Le 9 juin, un million de personnes avaient manifesté contre le projet de loi. D’après les opposants au texte, la mise en place d’une telle mesure soumettrait ce territoire au système judiciaire de la Chine continentale, qu’ils considèrent comme opaque et sous influence du Parti communiste chinois. Le 12 juin, des dizaines de milliers de protestataires ont été dispersés par la police à l’aide de balles en caoutchouc, de gaz lacrymogènes ou de gaz au poivre.
Cette opposition farouche réunit des avocats, organisations juridiques, capitaines d’industrie, chambres de commerce, journalistes, militants, diplomates occidentaux, mais aussi une partie des milieux d'affaires, qui craignent que la nouvelle législation ne nuise à l'attractivité du centre financier. Carrie Lam avait reçu ces derniers jours de nombreux appels à abandonner le projet, y compris parmi ses conseillers et alliés politiques.
Hong Kong, nouveau refuge pour criminels?
Selon le South China Morning Post, Carrie Lam a tenu une réunion d'urgence, le 14 juin au soir, avec ses plus proches conseillers, tandis que des responsables chinois s'étaient donné rendez-vous dans la ville voisine de Shenzhen afin de tenter de trouver un compromis. Elle a annoncé cette suspension des travaux sur le projet de loi ce 15 juin, précisant qu’aucune date n’avait encore été fixée pour la poursuite de l’étude.

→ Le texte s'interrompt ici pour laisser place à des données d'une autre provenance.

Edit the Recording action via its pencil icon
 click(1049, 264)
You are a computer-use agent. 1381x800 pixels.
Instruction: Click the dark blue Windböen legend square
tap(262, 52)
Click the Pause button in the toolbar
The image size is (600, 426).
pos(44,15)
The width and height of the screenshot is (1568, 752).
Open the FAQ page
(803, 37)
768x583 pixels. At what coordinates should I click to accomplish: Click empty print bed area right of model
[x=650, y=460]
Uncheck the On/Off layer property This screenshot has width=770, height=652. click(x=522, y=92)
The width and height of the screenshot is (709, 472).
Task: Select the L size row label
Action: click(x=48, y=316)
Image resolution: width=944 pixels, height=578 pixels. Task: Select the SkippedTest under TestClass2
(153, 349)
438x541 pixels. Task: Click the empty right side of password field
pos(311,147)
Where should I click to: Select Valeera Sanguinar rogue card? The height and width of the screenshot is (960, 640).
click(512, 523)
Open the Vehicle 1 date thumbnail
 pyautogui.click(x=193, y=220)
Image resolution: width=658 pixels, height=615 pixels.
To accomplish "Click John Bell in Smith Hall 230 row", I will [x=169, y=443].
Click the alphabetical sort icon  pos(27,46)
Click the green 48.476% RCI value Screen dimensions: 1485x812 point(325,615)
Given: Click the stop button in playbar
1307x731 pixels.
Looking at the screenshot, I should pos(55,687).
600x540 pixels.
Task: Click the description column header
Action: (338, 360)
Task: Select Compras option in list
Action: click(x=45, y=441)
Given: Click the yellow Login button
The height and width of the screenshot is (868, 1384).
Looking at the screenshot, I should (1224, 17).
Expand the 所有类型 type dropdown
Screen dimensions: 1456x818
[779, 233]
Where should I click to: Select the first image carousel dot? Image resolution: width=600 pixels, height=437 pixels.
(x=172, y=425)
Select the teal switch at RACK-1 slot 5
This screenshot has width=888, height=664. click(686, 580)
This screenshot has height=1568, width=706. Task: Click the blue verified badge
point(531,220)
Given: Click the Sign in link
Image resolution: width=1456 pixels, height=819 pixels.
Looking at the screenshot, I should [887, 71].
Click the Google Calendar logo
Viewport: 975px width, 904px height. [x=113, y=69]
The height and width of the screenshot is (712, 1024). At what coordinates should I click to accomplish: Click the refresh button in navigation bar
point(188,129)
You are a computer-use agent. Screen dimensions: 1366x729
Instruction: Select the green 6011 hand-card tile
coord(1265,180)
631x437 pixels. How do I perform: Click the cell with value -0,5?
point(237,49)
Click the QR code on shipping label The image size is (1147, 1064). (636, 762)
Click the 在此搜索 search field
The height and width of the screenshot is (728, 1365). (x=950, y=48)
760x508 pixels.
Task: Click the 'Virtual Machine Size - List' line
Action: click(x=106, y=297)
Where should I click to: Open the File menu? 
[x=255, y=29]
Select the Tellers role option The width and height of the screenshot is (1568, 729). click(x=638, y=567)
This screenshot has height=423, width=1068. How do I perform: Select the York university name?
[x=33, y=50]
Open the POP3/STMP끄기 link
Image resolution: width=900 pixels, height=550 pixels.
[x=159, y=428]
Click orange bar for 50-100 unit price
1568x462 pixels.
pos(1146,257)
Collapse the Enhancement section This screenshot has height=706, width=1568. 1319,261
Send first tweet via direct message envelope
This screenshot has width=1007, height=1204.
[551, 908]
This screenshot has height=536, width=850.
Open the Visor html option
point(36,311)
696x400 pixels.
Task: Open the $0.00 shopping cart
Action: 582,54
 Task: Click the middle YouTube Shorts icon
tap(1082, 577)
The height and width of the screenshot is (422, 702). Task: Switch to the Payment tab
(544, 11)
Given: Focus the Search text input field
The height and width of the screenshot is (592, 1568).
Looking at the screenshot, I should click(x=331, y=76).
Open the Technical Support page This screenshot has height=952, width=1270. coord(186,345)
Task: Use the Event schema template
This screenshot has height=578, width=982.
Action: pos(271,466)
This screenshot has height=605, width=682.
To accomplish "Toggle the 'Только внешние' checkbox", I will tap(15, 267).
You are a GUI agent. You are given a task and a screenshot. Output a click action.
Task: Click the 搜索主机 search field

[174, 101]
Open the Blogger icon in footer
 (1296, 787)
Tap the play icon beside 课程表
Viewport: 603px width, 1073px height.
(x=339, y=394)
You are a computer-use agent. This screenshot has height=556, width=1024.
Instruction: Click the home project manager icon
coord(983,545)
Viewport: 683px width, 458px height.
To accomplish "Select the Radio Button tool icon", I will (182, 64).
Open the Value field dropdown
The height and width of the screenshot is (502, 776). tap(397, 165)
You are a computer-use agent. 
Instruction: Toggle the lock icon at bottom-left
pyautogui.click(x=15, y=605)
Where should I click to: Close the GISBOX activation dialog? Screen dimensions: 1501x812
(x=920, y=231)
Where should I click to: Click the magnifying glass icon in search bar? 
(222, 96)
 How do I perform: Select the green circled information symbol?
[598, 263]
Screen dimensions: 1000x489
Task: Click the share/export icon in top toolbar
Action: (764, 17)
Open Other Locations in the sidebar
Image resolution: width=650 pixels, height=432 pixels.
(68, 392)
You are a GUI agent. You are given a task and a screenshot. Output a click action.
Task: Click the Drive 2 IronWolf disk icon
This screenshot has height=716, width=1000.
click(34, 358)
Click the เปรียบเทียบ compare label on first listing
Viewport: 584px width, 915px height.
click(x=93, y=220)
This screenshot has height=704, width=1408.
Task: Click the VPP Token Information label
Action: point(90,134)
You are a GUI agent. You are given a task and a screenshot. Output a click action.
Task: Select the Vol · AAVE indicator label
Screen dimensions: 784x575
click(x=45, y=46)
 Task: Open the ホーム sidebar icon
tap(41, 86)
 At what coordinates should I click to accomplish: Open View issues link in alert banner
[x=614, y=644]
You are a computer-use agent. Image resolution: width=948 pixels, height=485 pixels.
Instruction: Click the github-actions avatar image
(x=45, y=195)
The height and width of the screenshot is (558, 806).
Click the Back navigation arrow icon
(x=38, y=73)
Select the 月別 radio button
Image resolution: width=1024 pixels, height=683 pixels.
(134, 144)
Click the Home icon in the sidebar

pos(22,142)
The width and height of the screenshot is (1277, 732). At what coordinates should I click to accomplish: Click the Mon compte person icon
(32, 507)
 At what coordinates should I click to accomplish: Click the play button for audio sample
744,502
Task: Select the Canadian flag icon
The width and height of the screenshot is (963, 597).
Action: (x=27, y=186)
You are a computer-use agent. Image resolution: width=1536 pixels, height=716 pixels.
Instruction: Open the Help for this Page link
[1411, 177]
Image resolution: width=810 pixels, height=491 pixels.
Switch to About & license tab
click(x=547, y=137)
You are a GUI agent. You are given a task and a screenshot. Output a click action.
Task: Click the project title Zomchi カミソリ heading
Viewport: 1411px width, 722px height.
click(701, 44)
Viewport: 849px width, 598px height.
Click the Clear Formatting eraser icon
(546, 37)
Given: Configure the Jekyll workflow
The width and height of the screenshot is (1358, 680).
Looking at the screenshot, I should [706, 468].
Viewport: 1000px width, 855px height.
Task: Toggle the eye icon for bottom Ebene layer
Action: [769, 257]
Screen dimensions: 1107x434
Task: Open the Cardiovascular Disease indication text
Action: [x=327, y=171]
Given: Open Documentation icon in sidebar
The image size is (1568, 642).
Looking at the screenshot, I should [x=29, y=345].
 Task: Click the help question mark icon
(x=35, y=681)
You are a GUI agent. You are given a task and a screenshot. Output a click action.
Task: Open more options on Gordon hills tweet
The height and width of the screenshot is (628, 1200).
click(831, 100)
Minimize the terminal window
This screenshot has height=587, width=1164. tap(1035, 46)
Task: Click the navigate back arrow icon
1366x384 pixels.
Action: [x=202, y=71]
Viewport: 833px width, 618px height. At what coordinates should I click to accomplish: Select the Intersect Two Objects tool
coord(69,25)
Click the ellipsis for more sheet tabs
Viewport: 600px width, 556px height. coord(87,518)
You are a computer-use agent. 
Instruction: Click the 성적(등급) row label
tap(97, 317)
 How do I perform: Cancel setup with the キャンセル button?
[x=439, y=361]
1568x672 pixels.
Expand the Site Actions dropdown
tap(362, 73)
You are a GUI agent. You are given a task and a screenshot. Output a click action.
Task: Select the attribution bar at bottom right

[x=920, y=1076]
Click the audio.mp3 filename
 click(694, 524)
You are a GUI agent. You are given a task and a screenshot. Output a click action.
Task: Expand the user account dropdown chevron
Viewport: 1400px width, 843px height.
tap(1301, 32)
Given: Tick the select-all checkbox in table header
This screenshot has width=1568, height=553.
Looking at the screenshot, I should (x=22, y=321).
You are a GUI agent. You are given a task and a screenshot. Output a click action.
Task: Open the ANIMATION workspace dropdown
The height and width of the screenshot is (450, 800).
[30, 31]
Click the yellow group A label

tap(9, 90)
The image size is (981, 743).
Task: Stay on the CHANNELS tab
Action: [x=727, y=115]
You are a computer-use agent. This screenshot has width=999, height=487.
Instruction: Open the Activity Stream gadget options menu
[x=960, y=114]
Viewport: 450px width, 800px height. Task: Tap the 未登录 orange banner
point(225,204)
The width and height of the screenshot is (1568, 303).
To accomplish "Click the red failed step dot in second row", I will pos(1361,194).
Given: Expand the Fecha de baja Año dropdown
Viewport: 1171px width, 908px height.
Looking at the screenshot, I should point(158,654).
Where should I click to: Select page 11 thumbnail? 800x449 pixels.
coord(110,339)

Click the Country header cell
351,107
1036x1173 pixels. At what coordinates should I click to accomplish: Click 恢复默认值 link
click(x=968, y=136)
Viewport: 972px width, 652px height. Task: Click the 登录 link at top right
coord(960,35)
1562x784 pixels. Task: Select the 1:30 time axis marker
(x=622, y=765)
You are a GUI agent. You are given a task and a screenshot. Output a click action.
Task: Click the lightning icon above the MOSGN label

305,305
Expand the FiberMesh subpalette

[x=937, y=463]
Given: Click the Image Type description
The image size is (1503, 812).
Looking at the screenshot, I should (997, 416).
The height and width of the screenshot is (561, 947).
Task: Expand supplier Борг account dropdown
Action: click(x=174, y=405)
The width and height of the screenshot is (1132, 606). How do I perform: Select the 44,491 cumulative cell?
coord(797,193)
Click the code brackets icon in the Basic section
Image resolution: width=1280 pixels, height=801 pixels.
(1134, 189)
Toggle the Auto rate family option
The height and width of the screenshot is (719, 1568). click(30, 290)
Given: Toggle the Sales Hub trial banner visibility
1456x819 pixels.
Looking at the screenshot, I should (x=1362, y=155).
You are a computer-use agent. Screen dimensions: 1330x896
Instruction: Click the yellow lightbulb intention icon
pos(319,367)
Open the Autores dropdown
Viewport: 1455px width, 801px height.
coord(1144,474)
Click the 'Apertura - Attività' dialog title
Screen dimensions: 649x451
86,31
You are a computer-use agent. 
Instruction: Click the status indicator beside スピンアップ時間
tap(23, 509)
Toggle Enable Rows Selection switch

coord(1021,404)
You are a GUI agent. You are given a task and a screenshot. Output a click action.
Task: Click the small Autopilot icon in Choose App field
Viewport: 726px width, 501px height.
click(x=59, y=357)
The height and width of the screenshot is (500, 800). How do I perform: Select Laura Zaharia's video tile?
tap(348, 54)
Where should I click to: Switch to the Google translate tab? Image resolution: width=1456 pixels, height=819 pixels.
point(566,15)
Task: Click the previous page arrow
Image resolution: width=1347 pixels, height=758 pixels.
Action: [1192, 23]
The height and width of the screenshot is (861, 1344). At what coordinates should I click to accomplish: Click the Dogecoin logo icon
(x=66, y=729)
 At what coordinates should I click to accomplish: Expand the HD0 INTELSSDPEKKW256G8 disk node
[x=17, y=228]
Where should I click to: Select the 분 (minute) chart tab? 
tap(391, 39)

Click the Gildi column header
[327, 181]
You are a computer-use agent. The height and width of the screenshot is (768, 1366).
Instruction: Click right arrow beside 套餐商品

«Le conseil arrêtera de travailler sur le projet de loi jusqu'à ce que nous ayons achevé de communiquer et d'entendre les opinions […] Nous n'avons pas l'intention de fixer une date limite pour ce travail. Nous promettons de faire un rapport aux membres du groupe sur la sécurité du conseil législatif [le Parlement] et de les consulter avant de décider de la prochaine étape», a-t-elle souligné, répétant que, pour elle, une telle loi était nécessaire afin d’empêcher que la place financière asiatique de Hong Kong ne devienne un refuge pour les criminels. Elle a par ailleurs admis que son administration avait été dépassée par l’engouement populaire autour de cette réforme.
«Je suis profondément attristée et regrette que les déficiences de notre travail et d'autres facteurs aient provoqué d'importantes controverses et conflits dans la société, après une période de deux ans relativement calme», a-t-elle conclu.
La nouvelle a été accueillie de manière favorable par de nombreux parlementaires, y compris dans le camp pro-Pekin, dont certains réclamaient l'abandon de l'examen du projet de loi, à l'instar d'Ann Chiang. «Ne devrions-nous pas calmer les citoyens ? Je crois que reporter un petit peu [le projet de loi] n'est pas une mauvaise chose. En ce moment, l'administration devrait s'examiner elle-même», a-t-elle déclaré le 14 juin à i-Cable News.
Pour Pékin, en pleine guerre commerciale avec les Etats-Unis, les troubles à Hong Kong tombaient au pire moment, à quelques mois des célébrations, prévues pour octobre, des 70 ans de la naissance de la Chine communiste. Les autorités chinoises ont ainsi affirmé «soutenir» la décision de Hong Kong de suspendre son projet de loi d'extradition. Selon les organisateurs du mouvement de contestation, repris par l'AFP, la manifestation prévue le 16 juin sera bien maintenue.